So I think that anytime you try to restrict something, it also creates a need and a drive to use. And this is just a fundamental way of behavior, that "don't tell me what I'm not going to do."
It happens the same in mice. If you give them alcohol 24 hours a day, they don't drink that much. If you only give it to them for a short time, they load up.
So for the short term, I think it would be a problem. And for the long term, it might be better.
We've been talking a lot about what individuals bring to the table, but a lot of the factors have to do with how we live. I think stress is such a big catalyst for wanting to escape and enhance — and maybe not only stress, but the way a lack of opportunities for interesting, stimulating experiences would make something like cocaine or marijuana more compelling.
I think it's important to recognize that we have to do something about these structural, institutional factors that are contributing. And those are powerful.

(Stored data)
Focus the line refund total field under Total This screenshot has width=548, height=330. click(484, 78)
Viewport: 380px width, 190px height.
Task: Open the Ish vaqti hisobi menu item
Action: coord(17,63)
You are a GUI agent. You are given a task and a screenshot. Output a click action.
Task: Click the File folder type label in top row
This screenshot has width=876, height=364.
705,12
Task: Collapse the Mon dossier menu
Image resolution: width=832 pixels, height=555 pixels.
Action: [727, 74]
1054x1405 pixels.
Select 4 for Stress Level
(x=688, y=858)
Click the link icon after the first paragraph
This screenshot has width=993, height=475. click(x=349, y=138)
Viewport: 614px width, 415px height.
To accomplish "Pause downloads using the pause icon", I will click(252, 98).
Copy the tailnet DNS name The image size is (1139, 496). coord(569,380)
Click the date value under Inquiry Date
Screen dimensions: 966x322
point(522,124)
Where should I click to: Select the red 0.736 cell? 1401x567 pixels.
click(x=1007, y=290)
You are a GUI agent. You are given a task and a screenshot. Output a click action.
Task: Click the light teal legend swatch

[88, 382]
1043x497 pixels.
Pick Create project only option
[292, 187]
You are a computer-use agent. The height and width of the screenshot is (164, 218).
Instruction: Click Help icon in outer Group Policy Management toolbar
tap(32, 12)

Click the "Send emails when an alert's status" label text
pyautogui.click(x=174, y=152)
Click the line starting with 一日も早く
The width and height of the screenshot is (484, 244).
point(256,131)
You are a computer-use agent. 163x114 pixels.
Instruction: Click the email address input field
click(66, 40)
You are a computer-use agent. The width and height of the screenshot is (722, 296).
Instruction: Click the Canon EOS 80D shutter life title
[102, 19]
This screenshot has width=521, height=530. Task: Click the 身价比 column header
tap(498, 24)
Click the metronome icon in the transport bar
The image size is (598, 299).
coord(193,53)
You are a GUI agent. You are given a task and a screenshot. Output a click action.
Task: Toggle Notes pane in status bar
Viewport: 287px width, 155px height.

[Exercise prompt]
Please answer from the excerpt on substance use: what happens when mice are given alcohol for only a short time?

[Answer box]
They load up.